Rob plants unusual brassicas, Megan cooks with silverbeet

Rob plants kohlrabi, collards and kalettes
  • Our veges need to grow in good soil in order to be nutrient-dense for us.
  • The first part of making good soil is adding carbon in the form of compost. The amount of carbon stored in the soil is the basis of soil fertility. It releases nutrients for plant growth and promotes the structure, biological and physical health of soil.
  • Secondly, leafy green vegetables thrive on nitrogen so we’ve added well-composted chicken manure to our bed. Alternatives are blood and bone and sheep pellets.
  • Thirdly, good soils have calcium in them as calcium promotes strong cell growth in our plants. If your bed is slightly acidic, you can add lime. If the pH in your soil is neutral or alkaline, add gypsum, which doesn’t affect pH levels and is a good source of calcium.

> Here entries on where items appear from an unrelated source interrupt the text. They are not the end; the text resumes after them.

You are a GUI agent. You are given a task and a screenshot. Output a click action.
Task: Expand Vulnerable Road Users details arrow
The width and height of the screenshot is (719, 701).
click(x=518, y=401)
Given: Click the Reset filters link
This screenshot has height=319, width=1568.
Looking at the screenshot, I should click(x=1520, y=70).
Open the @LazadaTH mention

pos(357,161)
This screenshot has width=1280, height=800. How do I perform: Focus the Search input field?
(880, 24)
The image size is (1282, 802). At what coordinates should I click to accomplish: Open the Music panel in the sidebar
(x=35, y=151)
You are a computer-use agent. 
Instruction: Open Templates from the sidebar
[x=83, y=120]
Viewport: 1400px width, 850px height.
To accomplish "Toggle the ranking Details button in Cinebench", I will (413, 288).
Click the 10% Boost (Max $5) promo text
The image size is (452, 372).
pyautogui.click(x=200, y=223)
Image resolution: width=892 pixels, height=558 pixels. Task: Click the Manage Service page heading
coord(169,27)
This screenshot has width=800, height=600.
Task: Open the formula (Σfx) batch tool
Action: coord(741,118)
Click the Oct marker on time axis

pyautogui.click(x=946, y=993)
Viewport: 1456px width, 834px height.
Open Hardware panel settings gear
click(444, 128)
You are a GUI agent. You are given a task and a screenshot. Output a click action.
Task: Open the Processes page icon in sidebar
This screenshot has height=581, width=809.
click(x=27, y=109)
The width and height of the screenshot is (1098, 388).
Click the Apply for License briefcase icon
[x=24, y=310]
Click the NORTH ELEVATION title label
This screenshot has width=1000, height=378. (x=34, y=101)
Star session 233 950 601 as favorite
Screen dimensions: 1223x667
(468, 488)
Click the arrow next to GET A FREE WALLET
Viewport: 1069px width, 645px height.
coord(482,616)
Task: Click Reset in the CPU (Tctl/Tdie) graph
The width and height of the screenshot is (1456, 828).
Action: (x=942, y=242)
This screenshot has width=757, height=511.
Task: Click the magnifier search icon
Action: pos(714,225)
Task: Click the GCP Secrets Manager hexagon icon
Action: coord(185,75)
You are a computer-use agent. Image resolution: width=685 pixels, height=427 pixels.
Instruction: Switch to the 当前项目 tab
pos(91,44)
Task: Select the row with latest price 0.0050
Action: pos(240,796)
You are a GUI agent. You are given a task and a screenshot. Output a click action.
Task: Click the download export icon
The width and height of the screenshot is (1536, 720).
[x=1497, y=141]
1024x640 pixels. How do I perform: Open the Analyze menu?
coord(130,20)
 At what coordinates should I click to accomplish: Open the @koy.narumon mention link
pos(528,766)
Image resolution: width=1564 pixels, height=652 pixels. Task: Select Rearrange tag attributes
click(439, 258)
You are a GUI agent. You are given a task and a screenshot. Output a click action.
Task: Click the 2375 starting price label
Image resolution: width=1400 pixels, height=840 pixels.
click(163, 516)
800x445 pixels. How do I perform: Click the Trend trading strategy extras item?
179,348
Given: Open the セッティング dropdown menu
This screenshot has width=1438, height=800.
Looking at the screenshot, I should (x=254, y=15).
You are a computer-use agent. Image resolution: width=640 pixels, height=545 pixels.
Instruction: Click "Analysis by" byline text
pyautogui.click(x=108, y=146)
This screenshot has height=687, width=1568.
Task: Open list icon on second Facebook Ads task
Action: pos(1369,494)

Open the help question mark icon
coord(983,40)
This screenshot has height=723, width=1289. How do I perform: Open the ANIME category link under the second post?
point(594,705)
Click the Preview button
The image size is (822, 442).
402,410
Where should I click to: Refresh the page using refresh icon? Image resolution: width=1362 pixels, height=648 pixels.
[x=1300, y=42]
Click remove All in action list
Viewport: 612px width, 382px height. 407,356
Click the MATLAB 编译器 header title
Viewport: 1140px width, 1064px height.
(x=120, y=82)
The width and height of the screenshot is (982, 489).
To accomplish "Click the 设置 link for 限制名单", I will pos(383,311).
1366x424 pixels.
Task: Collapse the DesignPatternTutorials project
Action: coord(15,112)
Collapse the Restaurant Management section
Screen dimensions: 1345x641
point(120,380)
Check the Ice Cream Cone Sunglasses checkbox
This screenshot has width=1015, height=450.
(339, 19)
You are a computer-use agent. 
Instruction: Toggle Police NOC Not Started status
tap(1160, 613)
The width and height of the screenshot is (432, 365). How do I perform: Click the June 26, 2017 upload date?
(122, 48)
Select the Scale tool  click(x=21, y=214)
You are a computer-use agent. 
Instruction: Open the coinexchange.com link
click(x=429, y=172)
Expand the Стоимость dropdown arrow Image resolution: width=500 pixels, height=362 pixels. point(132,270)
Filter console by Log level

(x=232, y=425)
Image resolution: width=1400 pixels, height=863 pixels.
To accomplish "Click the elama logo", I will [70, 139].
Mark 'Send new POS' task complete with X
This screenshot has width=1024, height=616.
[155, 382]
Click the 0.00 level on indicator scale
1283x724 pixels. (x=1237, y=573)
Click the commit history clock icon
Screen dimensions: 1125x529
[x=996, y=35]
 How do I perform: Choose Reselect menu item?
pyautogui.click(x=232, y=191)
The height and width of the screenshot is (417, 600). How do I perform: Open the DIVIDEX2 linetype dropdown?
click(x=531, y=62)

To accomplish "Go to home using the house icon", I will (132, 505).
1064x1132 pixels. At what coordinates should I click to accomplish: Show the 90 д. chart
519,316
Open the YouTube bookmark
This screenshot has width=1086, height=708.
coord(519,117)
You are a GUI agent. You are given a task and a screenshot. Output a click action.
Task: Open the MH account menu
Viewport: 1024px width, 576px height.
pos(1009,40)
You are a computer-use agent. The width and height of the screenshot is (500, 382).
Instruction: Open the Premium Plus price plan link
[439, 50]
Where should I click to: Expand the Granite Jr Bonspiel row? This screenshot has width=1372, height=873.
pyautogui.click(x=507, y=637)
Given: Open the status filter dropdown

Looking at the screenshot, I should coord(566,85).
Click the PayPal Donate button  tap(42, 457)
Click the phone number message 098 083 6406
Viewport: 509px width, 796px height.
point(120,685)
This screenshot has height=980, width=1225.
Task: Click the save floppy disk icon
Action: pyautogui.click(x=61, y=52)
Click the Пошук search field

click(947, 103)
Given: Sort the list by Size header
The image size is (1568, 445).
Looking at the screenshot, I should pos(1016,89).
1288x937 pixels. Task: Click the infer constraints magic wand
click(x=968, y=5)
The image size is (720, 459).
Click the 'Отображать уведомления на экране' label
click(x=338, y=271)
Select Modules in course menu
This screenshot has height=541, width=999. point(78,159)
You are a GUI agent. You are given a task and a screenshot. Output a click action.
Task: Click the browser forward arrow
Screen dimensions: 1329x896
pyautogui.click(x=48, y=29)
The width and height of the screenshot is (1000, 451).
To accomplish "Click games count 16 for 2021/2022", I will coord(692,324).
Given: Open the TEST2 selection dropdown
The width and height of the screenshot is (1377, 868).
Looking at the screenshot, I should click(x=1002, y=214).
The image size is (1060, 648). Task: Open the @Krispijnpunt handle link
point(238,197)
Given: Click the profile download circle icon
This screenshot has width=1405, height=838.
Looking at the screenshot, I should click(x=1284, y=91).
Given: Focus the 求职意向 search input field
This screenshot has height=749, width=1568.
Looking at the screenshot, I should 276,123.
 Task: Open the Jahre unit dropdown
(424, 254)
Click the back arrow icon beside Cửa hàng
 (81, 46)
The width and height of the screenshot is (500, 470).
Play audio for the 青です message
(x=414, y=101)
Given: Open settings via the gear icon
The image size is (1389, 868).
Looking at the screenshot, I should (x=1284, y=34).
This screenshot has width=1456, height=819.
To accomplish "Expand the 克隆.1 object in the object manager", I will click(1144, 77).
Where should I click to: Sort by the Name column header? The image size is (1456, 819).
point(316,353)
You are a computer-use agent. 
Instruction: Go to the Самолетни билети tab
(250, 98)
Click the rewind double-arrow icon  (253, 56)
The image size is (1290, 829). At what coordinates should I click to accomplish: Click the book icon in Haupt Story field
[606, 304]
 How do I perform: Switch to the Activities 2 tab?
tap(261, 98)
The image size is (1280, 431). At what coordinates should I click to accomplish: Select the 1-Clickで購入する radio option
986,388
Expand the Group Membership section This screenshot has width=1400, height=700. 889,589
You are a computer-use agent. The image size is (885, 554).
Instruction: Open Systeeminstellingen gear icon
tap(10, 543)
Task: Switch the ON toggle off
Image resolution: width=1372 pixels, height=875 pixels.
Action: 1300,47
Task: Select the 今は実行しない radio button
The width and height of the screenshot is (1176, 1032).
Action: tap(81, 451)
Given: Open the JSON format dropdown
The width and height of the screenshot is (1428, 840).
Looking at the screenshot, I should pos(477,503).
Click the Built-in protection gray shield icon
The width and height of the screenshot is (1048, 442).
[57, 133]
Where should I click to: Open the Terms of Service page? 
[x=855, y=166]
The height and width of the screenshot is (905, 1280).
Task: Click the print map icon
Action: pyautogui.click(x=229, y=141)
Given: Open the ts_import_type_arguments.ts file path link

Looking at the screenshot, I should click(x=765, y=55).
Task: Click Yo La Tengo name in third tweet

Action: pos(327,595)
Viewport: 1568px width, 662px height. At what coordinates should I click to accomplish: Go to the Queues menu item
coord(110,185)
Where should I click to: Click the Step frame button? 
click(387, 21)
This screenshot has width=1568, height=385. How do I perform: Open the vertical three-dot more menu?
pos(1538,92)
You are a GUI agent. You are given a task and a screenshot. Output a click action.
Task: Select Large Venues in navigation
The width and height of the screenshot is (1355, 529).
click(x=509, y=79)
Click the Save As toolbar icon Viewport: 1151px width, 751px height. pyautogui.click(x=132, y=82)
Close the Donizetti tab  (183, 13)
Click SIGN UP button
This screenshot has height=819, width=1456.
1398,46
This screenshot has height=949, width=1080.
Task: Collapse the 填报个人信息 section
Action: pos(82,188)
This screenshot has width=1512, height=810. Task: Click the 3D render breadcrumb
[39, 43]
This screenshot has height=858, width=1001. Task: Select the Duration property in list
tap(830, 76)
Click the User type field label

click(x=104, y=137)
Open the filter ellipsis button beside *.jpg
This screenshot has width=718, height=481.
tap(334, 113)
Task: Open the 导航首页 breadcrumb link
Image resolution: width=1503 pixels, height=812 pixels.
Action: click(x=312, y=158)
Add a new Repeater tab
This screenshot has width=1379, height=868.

  • Lastly, we like adding rock dust, which has 70 minerals and vitamins in it. It feeds the plants which in turn feed us.
  • We don’t dig our fertilisers in as the rain, earthworms and the bacteria and fungi in the soil will work it in for us.
  • Kohlrabi is ancient vegetable, well-known in Europe, and it’s a cross between a cabbage and a turnip. It’s officially a root crop, although the bulb does grow above the ground. They grow to the size of a beetroot, so plant 15-20cms apart. There are red and green varieties – we find the red variety grows better. Great grated in salads, or added to soups and stews.
  • Collards too have been grown for centuries. We sometimes call them Dalmatian cabbages – in Europe they’re known as ‘greens’ and in the US as ‘collard greens’. Plant 40-50 cms apart as they grow huge. Pick the leaves off the plant like you would with kale. Good in green smoothies.
  • Kalettes on the other hand are a new vegetable. Well, they’ve been around for 15 years and they’re hugely popular in the UK and the US at the moment. They’re a cross between brussels sprouts and kale. They grow like a brussels sprout plant but have little kales instead of the sprouts.
  • As it’s too cold for white butterfly and slugs and snails, all we have to do now is net the bed to protect our plants from birds and animals.